# Instructions to follow
Every line of the following records that includes "dropdown" should be copied.

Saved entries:

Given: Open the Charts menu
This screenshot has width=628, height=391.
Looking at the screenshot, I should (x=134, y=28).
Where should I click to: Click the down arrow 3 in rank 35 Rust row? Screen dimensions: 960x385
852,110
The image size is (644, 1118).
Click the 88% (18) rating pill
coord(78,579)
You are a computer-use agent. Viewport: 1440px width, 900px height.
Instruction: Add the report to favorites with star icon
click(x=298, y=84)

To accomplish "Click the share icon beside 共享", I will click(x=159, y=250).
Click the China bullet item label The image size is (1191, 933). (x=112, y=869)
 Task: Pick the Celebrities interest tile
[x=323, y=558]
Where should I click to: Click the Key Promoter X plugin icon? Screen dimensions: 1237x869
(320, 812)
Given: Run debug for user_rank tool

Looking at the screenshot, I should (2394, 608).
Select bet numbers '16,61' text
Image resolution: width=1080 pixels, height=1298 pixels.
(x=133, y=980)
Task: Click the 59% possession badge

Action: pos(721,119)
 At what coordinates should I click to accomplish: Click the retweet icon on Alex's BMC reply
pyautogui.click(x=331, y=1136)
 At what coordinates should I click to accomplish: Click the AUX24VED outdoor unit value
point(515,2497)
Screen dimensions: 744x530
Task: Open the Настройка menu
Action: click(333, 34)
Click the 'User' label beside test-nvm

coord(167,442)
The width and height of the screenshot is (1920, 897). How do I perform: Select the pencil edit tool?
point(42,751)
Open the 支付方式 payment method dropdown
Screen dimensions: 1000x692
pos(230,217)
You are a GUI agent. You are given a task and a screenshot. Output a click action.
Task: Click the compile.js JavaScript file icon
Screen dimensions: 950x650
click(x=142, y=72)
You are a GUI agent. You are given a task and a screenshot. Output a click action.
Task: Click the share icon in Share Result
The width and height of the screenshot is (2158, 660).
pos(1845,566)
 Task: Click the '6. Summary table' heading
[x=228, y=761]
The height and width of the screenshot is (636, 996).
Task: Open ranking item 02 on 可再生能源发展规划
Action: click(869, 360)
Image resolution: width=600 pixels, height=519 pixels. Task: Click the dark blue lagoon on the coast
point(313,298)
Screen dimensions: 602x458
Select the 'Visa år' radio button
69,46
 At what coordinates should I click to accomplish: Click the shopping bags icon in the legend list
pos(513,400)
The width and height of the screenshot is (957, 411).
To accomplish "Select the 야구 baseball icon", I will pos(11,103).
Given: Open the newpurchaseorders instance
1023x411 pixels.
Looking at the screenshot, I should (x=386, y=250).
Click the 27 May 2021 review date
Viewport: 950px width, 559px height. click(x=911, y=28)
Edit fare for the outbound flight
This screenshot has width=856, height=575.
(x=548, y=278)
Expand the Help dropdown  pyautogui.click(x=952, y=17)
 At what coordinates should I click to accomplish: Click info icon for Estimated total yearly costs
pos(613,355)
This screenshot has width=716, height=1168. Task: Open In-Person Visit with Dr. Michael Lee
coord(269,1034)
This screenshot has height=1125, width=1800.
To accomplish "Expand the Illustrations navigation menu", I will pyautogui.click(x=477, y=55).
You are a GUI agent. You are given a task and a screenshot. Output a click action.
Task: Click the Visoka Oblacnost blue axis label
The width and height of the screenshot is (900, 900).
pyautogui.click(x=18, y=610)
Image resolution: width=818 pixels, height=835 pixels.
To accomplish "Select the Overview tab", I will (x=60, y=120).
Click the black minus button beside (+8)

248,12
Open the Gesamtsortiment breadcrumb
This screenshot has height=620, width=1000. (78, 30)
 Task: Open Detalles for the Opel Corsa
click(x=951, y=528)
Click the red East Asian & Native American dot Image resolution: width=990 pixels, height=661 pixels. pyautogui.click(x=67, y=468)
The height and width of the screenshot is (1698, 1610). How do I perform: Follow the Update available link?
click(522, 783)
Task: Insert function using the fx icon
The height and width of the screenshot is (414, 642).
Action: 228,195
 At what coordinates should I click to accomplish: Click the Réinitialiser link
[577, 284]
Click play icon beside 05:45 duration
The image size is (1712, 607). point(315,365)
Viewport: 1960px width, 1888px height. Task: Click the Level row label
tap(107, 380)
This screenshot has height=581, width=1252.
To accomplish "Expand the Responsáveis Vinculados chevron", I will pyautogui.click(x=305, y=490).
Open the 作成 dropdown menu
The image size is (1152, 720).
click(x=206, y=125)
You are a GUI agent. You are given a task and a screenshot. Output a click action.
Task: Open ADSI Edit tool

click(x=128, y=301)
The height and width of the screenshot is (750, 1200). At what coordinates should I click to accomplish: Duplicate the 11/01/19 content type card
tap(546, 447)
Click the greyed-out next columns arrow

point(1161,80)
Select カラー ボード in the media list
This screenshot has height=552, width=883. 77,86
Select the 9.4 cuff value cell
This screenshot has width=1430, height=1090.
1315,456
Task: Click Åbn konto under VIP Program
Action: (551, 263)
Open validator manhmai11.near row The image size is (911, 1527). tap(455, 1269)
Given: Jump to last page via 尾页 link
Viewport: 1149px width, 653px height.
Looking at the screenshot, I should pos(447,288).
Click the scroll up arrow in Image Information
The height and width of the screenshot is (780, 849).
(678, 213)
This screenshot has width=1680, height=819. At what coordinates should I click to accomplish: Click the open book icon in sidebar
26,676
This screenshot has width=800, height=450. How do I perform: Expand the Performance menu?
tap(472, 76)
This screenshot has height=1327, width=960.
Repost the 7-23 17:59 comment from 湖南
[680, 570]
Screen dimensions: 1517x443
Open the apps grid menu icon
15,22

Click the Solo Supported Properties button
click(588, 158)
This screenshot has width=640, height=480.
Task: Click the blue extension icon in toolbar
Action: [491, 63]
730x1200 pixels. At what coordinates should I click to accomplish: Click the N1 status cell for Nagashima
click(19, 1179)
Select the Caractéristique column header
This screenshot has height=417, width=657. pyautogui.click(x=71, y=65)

# Task response
Open the 支付方式 payment method dropdown
Expand the Help dropdown  pyautogui.click(x=952, y=17)
Open the 作成 dropdown menu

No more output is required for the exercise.